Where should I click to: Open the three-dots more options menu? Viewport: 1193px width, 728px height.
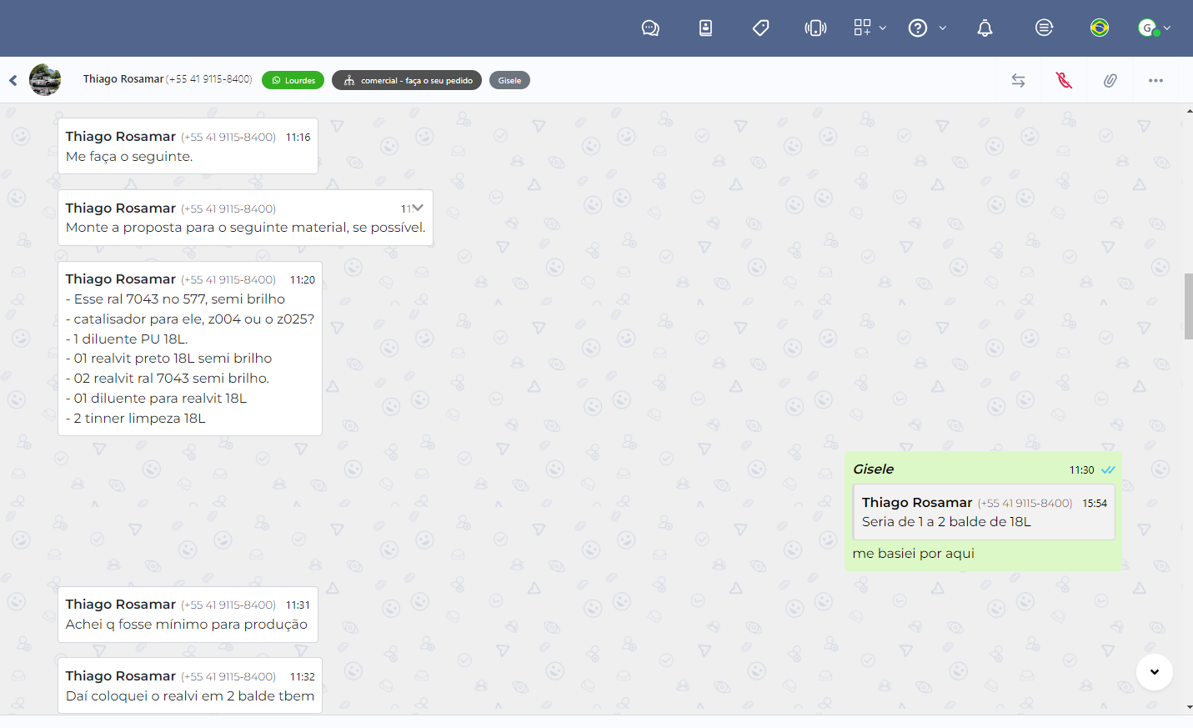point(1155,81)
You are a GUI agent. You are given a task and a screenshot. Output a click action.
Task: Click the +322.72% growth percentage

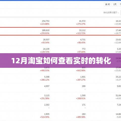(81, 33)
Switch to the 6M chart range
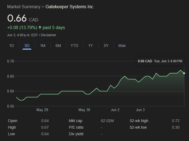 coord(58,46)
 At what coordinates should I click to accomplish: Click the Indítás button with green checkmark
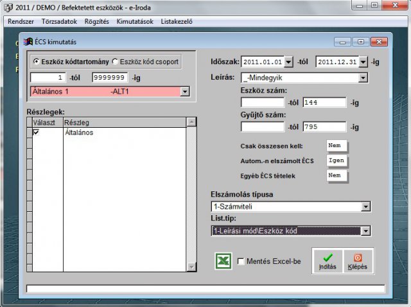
◇ ◇ ◇ ◇
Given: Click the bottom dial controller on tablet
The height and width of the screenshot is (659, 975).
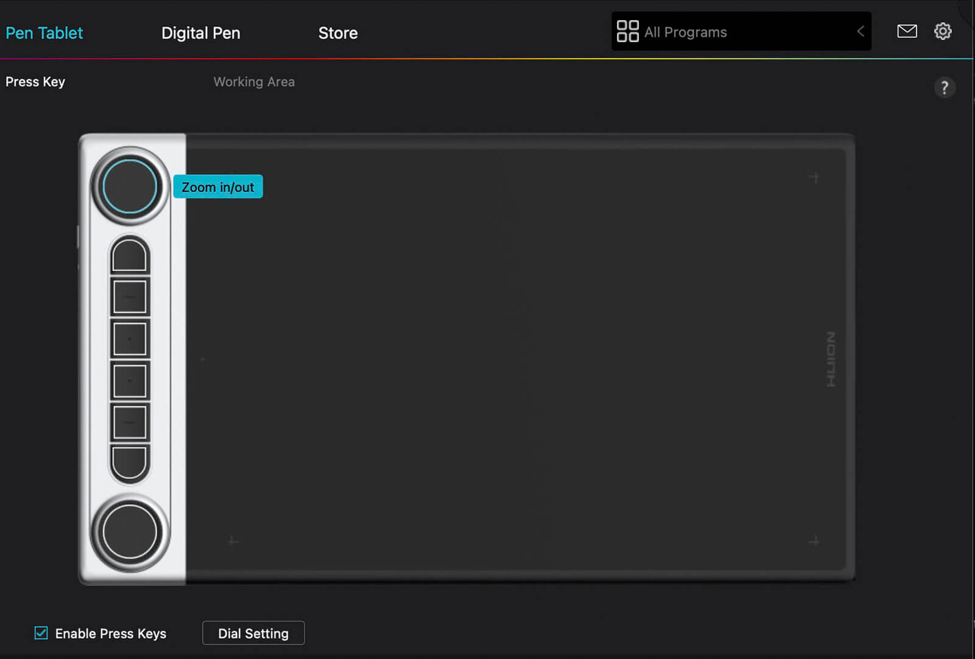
◇ ◇ ◇ ◇
BRIEF: For this task, write out exactly the lines of the entries above, starting at the line with "Given: Click the" and ending at the line with "The height and", both included, and no others.

EXERCISE ANSWER:
Given: Click the bottom dial controller on tablet
The height and width of the screenshot is (659, 975).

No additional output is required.